The Priority Programme assumes that the digitalisation of the worlds of work represents a systemic transformation that will change all the institutional systems of the society of work in a fundamental and lasting way. This programme’s intention is to research the digital transformation as an interaction of three process dimensions in which this socio-technical change is: a) socially prepared, b) technically enabled and c) discursively negotiated and socially mastered. At present, the research on digitalisation is fragmented and focuses strongly on isolated technical phenomena. The Priority Programme, in contrast, seeks to investigate the societal conditions and ways of shaping the current digitalisation of the society of work as a whole as well as the dynamics and impact of this systemic transformation, which is at once nonsynchronous, interdependent and contradictory. The programme plans to achieve and deepen an interdisciplinary combination of perspectives from the social sciences, economics and history on new configurations of work and technology, on multi-layered dynamics of change and on changing forms and places of value creation.
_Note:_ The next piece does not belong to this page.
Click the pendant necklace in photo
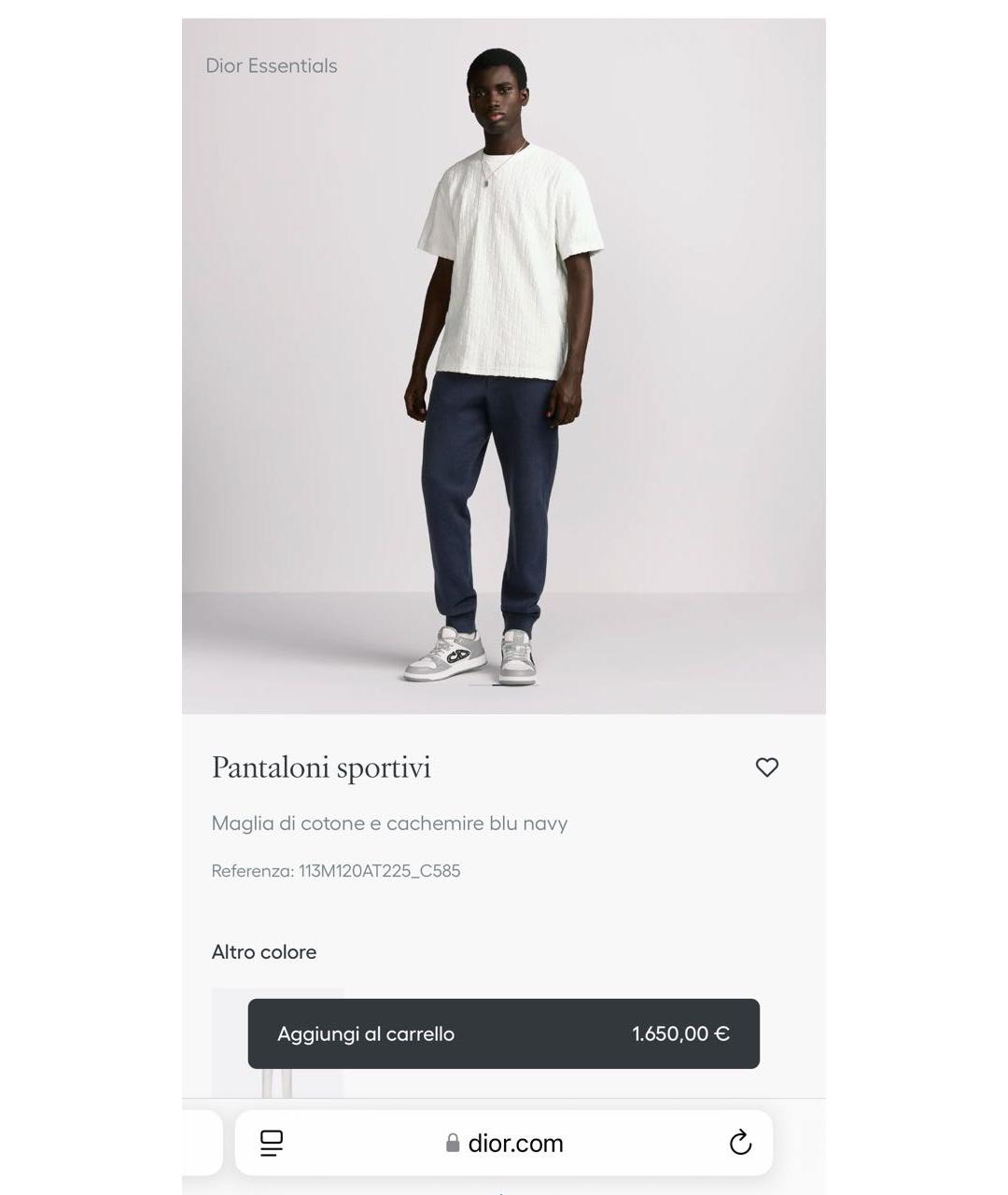[x=486, y=182]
The Priority Programme investigates systemic transformation as a process that simultaneously manifests itself in three overlapping motion dynamics: permeating (e.g. work processes are permeated by digital technologies), making available (e.g. data on individual workers and operations are made available) and perpetuating (e.g. the emergence of autonomous systems). The digital transformation will be investigated at three levels: (1) at the micro level, in the interplay of working subjects/practices with digital artefacts, (2) at the meso level, in the interplay of enterprise and network structures, value chains and digital systems, and (3) at the macro level, in the interplay of social institutional structures and digital infrastructures. From an economic perspective, diminishing effects of information and communication technologies (ICT) on information asymmetries evoked by the interplay of volatility, uncertainty, complexity and ambiguity in different inter- and intra-organisational relationships and compositions of value-adding structures is of particular interest. The programme includes a deep historical understanding of the current transformation process by focusing on actors of digitisation and their negotiation processes as well as on social conflicts from a historical perspective. Further, different temporalities of the process may be analysed as well as questions about long continuities or discontinuities asked. The debate surrounding the 1970s and 1980s as a time of structural change or epochal break is of particular interest.

The Priority Programme comprises two funding phases, each lasting three years. In the first funding phase, the aim was to identify and empirically research the individual structures, processes and mechanisms in which the systemic transformation of the worlds of work manifests. In the second funding phase, the programme will continue to focus on current developments (and asynchronisms) but also on the historical precursors and dynamics of the digital transformation. Overall, the corpus of projects to be funded in the second phase should again ensure a good balance between the micro, meso and macro levels. It is expected that the project proposals refer systematically to the heuristics of motion dynamics described above and locate themselves within them comprehensively. The individual projects are expected to establish interdisciplinary connections between two or more of the fields of research contributing to the Priority Programme. The kind of interdisciplinary collaboration must be specified in the project proposal in terms of content and formats of interdisciplinary exchange. Interdisciplinary collaboration can be realised in different ways: by interdisciplinary projects, in which researchers from different fields of research work together; by organised interdisciplinary collaboration between individual projects; or by obtaining the interdisciplinary expertise necessary to conduct the proposed project in other ways.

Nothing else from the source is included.